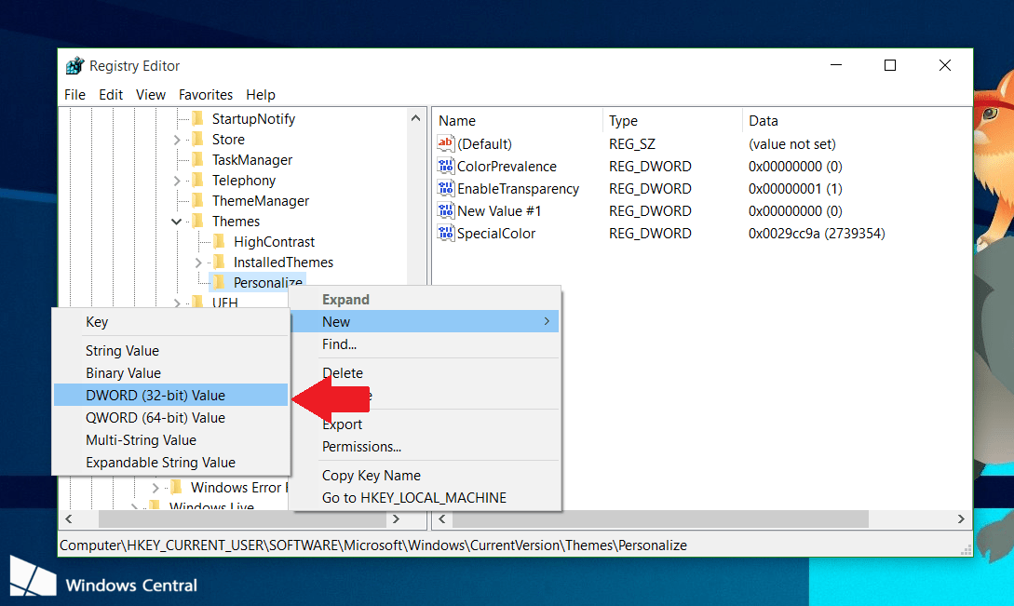Select the HighContrast folder icon
Screen dimensions: 1014x606
pos(219,242)
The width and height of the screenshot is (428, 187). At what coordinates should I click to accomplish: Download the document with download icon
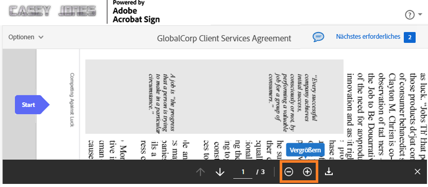(x=329, y=172)
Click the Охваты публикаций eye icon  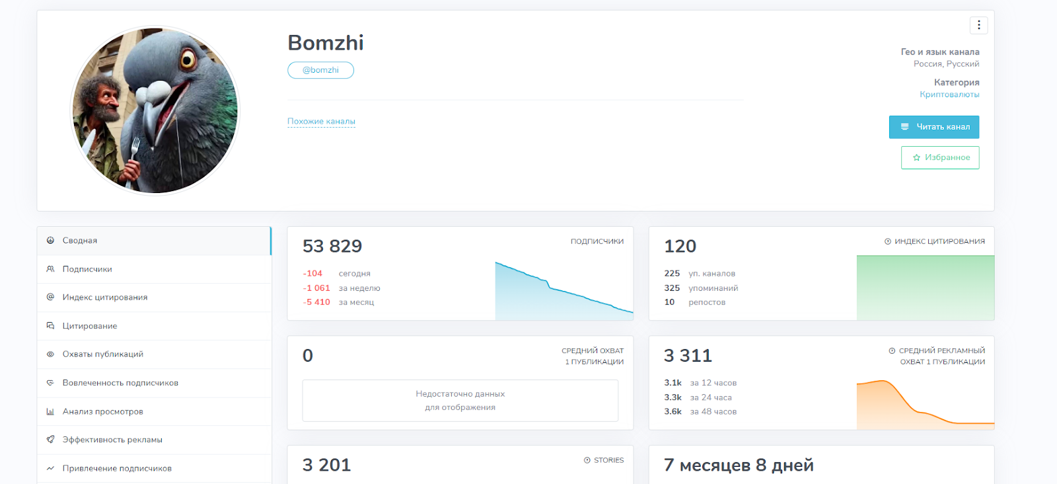click(x=50, y=354)
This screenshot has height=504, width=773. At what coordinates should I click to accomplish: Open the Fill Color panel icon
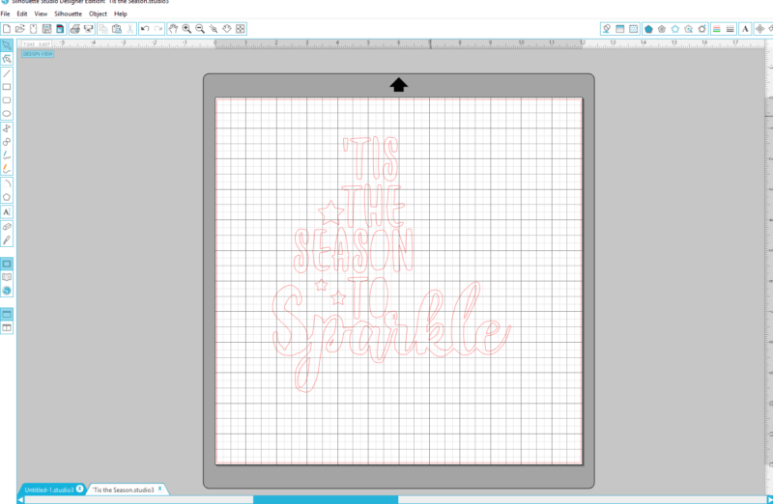coord(647,29)
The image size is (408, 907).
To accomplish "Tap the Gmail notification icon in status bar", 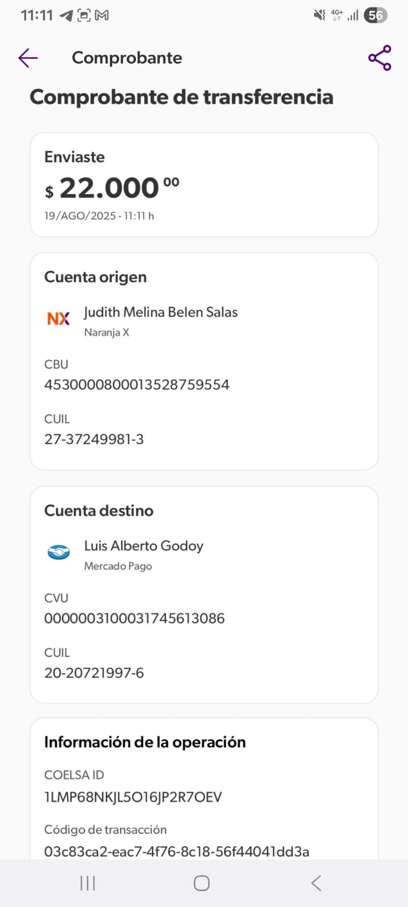I will click(x=102, y=15).
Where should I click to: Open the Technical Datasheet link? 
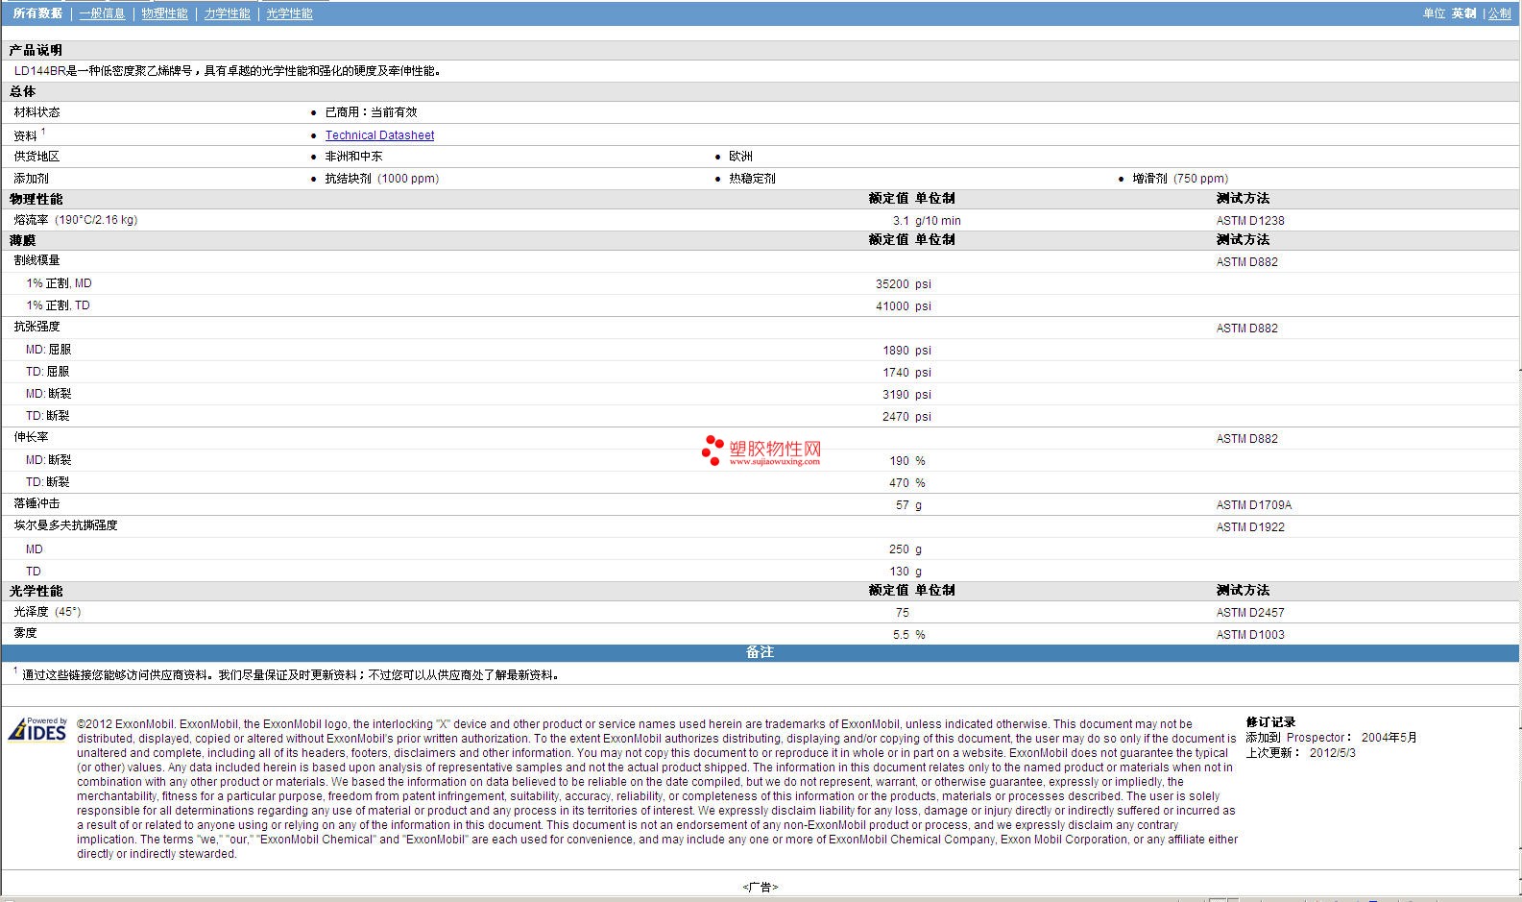tap(379, 135)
::::
• **Task to carry out**:
Return only the lines that start at the line containing "Where should I" and finish at the last line of the entries, exactly as written and without pictures.

• **Solution to this exercise**:
Where should I click to: Open the Technical Datasheet link? 
tap(379, 135)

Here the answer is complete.